- Born: 1866 Nyack, New York, US
- Died: March 28, 1951 (aged 84–85) Nyack, New York, US
- Place of burial: Oak Hill Cemetery
- Allegiance: United States of America
- Branch: United States Navy
- Service years: c. 1882-c.1887
- Rank: Seaman Apprentice
- Unit: USS Lancaster
- Awards: Medal of Honor

= John F. Auer =

John F. Auer (1866 – March 28, 1951) was a sailor in the United States Navy who was one of 193 people received the Medal of Honor in non-combat events, a practice no longer authorized by law, and one of only 3,449 recipients of the award.

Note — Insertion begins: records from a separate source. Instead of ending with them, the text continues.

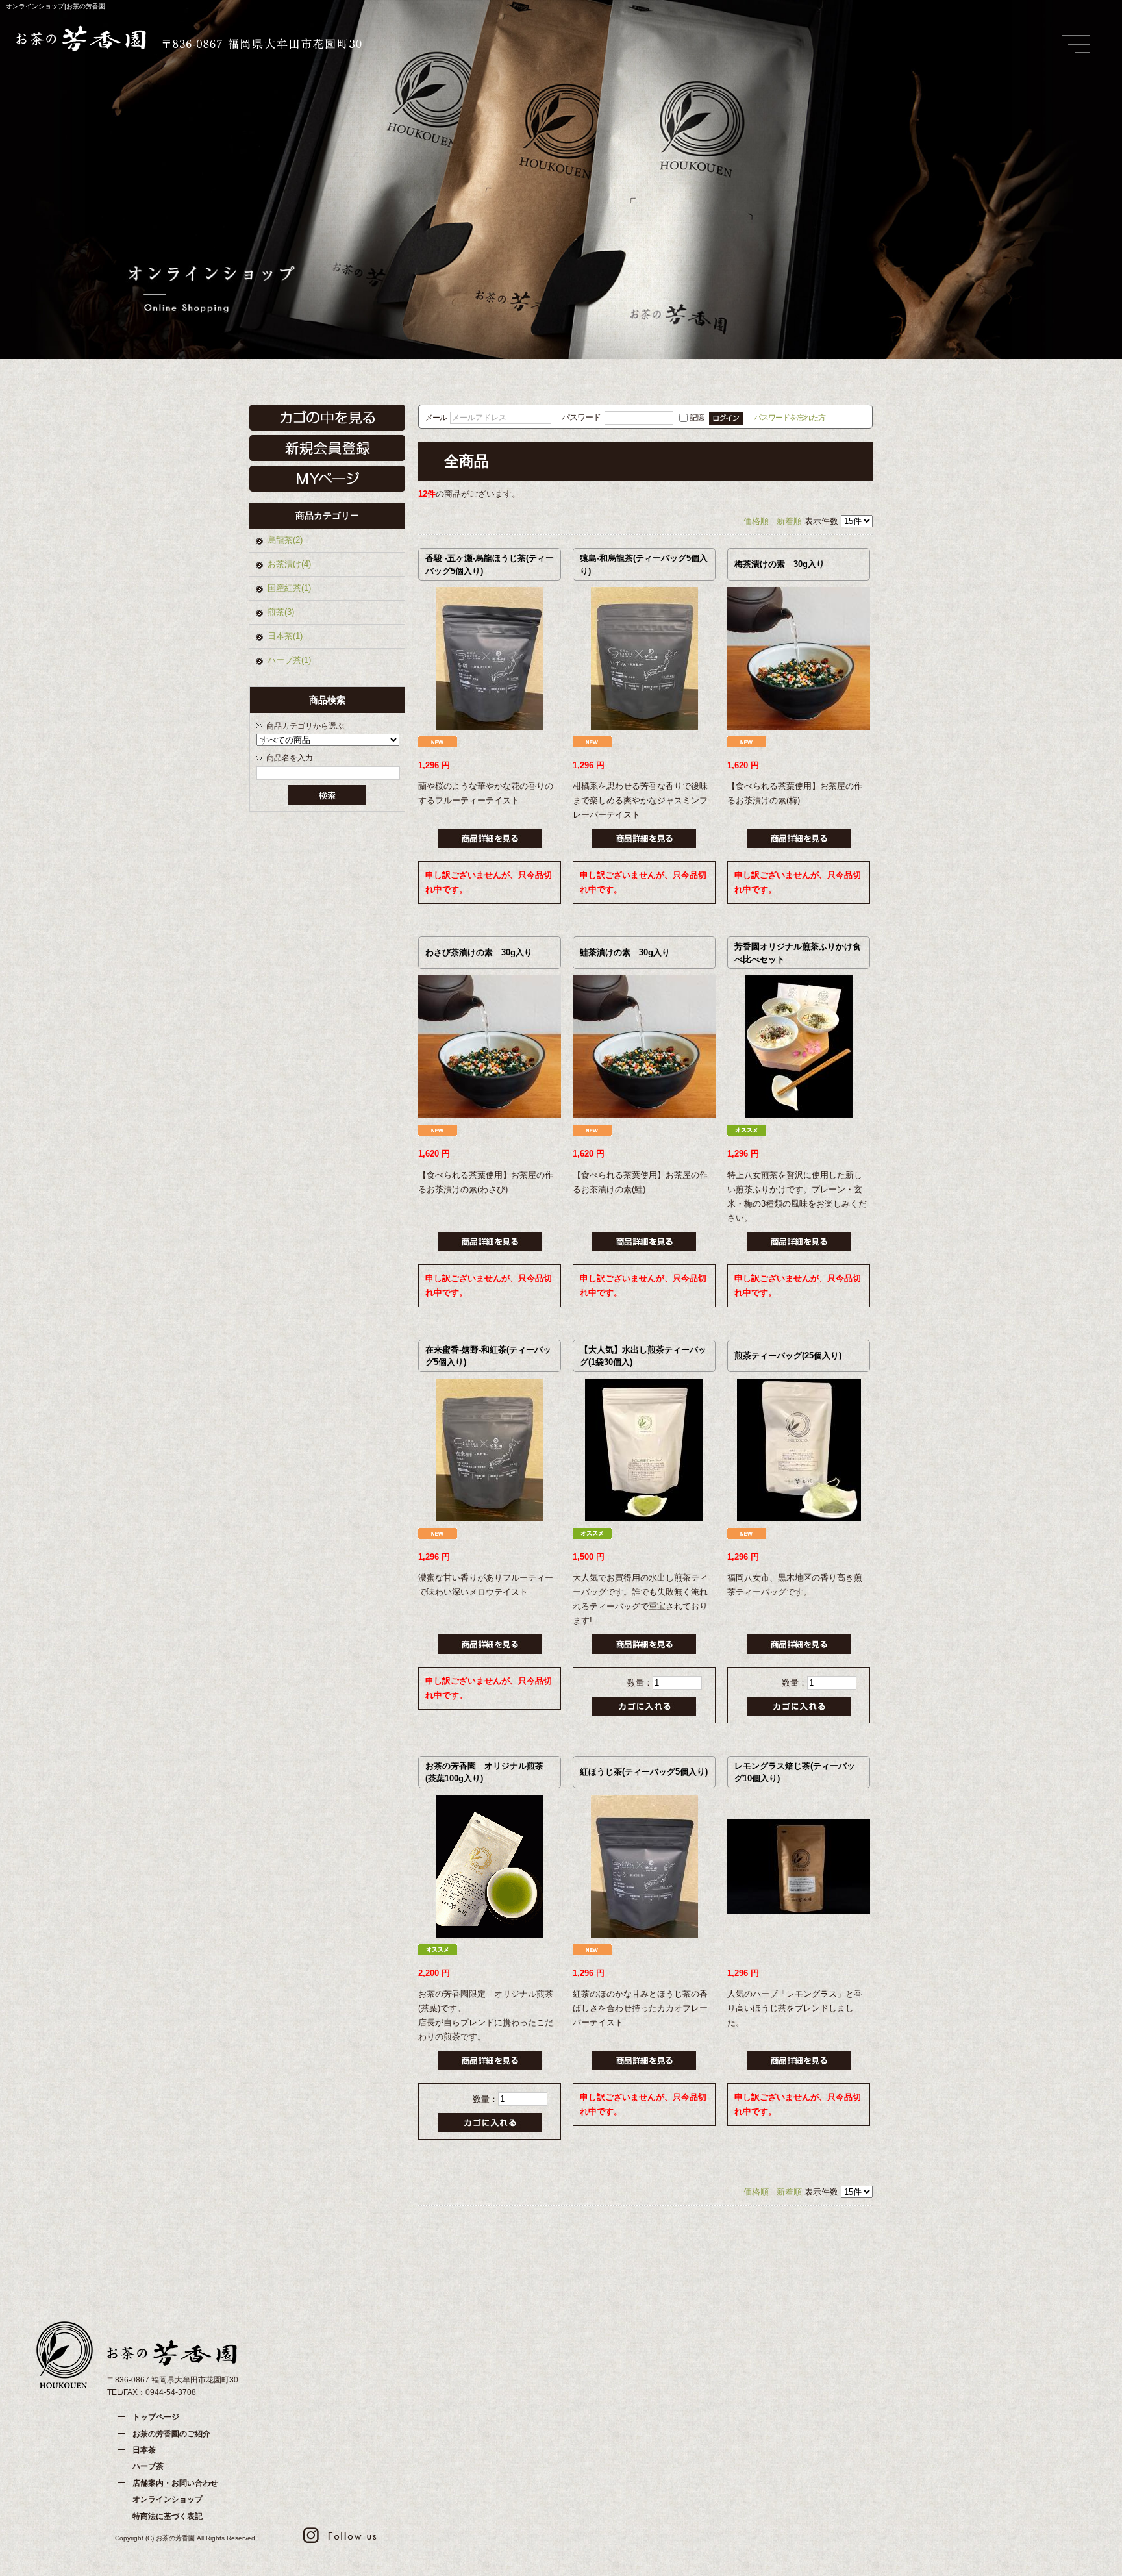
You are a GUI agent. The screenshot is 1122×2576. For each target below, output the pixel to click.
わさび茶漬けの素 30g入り (478, 952)
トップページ (155, 2416)
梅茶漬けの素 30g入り (779, 564)
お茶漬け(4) (289, 564)
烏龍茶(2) (285, 540)
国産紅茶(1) (289, 588)
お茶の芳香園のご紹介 (171, 2433)
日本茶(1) (285, 636)
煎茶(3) (281, 612)
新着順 (789, 521)
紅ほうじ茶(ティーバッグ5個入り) (644, 1772)
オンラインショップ (167, 2499)
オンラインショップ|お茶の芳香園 (55, 6)
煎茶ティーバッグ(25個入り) (788, 1355)
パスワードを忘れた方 (789, 417)
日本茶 (144, 2450)
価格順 (756, 521)
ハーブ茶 (148, 2466)
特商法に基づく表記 (167, 2516)
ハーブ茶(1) (289, 660)
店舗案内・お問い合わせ (175, 2483)
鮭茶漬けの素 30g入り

==Early life and naval service==
Auer was born in 1866 in Nyack, New York, the fifth of five children of Joseph Auer, a stable owner and harness maker. When he was sixteen years old, Auer joined the United States Navy because he wanted to see the world. After completing basic training he was assigned to the , the flagship of the European Squadron as a Seaman Apprentice. On November 20, 1883, while the Lancaster was in port in Marseille, France, a young Frenchman who was on a stone pier astern of the Lancaster fell overboard, and disappeared below the water twice. Seeing him, and realizing that the boy could not swim, Auer jumped into the water together with Boatswain's Mate Matthew Gillick, and they were able to rescue the boy. For their heroism, both Auer and Gillick were awarded the United States' highest military decoration for gallantry, the Medal of Honor, on February 2, 1884. Before Seaman Auer left the Navy, the medal was stolen, though he wore the ribbon (and retained the citation) until his final years.

==Later life==
Auer served in the Navy for five years, after which he returned to his native Nyack. He worked as a letter carrier at Nyack's post office, and kept the same route for over twenty years. Auer died on March 28, 1951.

==Medal of Honor citation==
Rank and organization: Ordinary Seaman Apprentice, U.S. Navy. Born: 1866, New York. Accredited to: New York.

Citation:
On board the U.S.S. Lancaster, Marseille, France, 20 November 1883. Jumping overboard, Auer rescued from drowning a French lad who had fallen into the sea from a stone pier astern of the ship.